EV, thanks for the insider info. Any truth to the rumor that robbiej was seen sitting alone Sunday morning at a East Village cafe still clutching a wilted rose, mascara tracks running down his face and mumbling in true Norma Desmond fashion, "Mad about the boy...."?
The worst was when Eddie and I went to tell Robbie how great he was and Robbie started mumbling to himself something like
"...they drummed you out of Hollywood, so you come crawling back to Broadway but Broadway doesn't go for booze and dope. Now get out of my way, I've got a man waiting for me."
..and then he swept right by us and walked into a wall...
Very strange ....even for Robbie!
Updated On: 2/17/04 at 03:55 PM
I must say that robbiej is BEAT UP! It's not an easy show and I'm running on coffee and sugar at this point! But I adore doing it and hope to see many more of you at the show!
That being said, I must point out that this is Durang and contains the blackest of black humor. Somehow, Mr. Durang has created incredibly funny moments out of such horrors as molestation, rape and murder. If you are easily offended, this may not be the play for you!

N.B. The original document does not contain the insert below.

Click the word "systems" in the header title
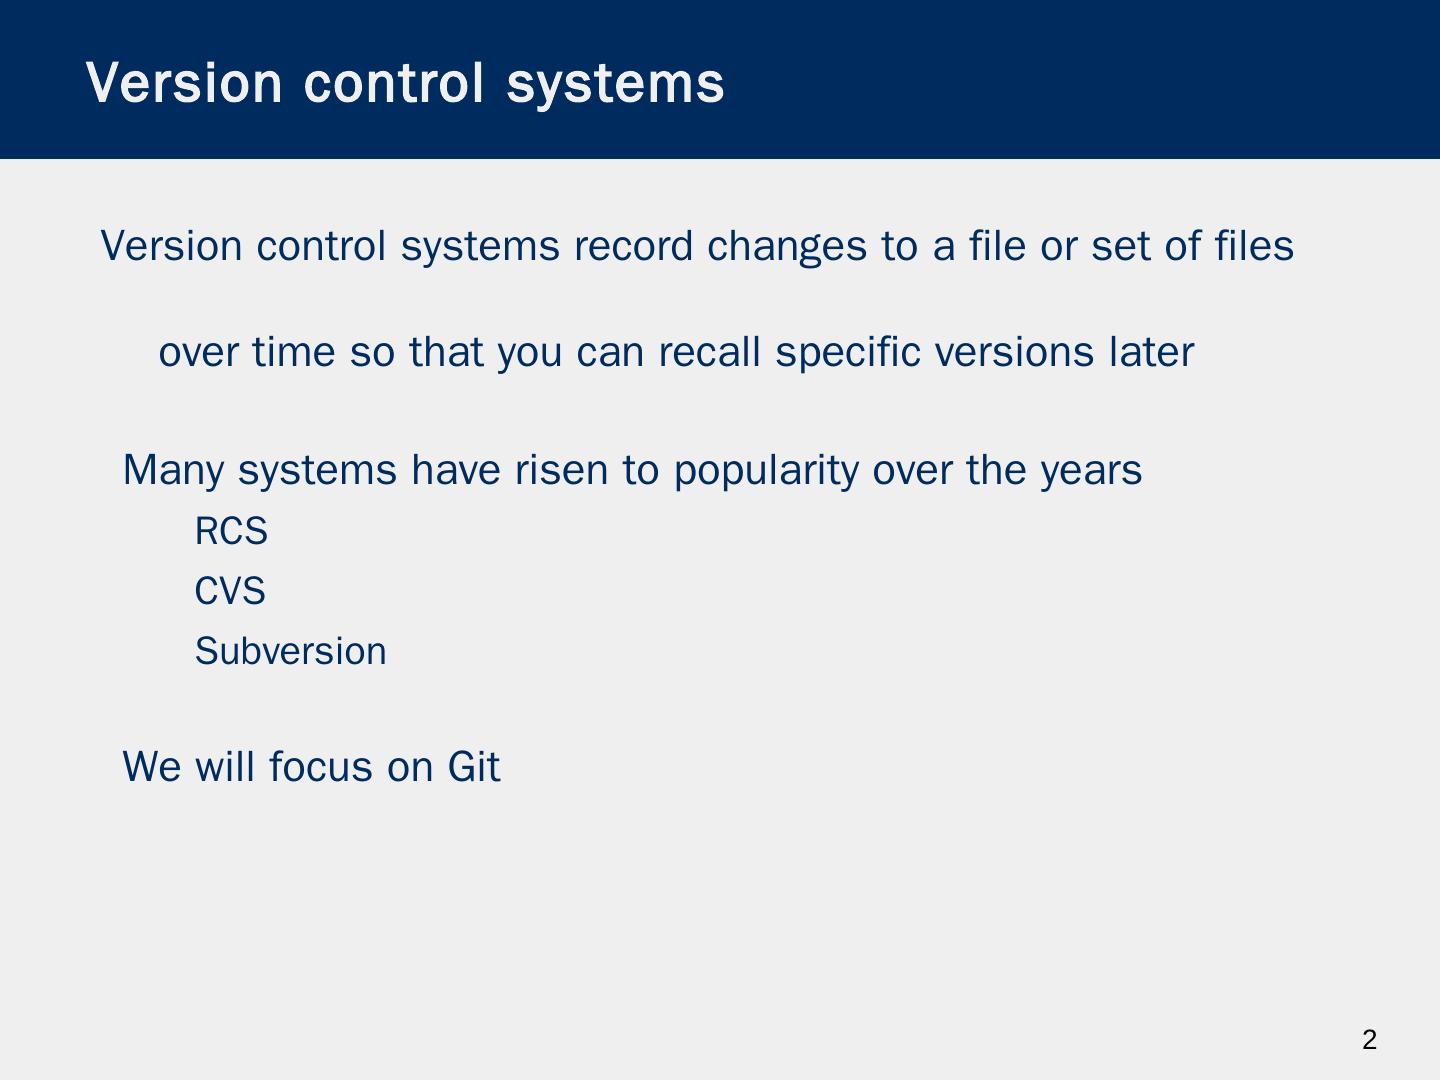Image resolution: width=1440 pixels, height=1080 pixels. [x=615, y=83]
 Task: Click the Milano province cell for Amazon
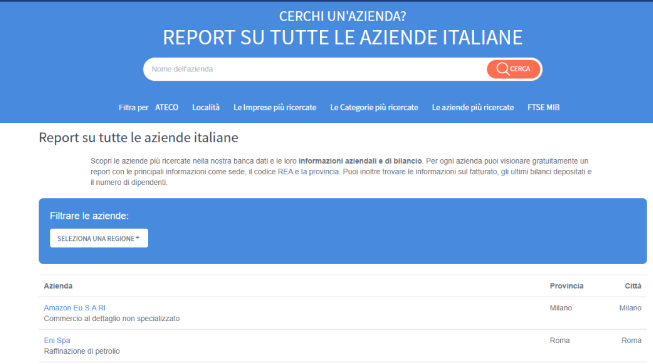561,308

Just wanted to put that warning out there!
"I'm so looking forward to a time when all the Reagan Democrats are dead."
Saw RobbieJ last night, and can only concur with what Eddie had to say. Like Harvey as Edna, you completely forget that Robbie is a 'man in drag playing a woman' - he simply IS Mrs. Seizmagraff. And the his 'Court TV' bit is both hysterical and awe-inspiring - the only thing comparable on a New York stage right now is Nathan's 'Betrayed' in THE PRODUCERS and I am not kidding.
And now I know where AVENUE Q's Bad Idea Bears came from!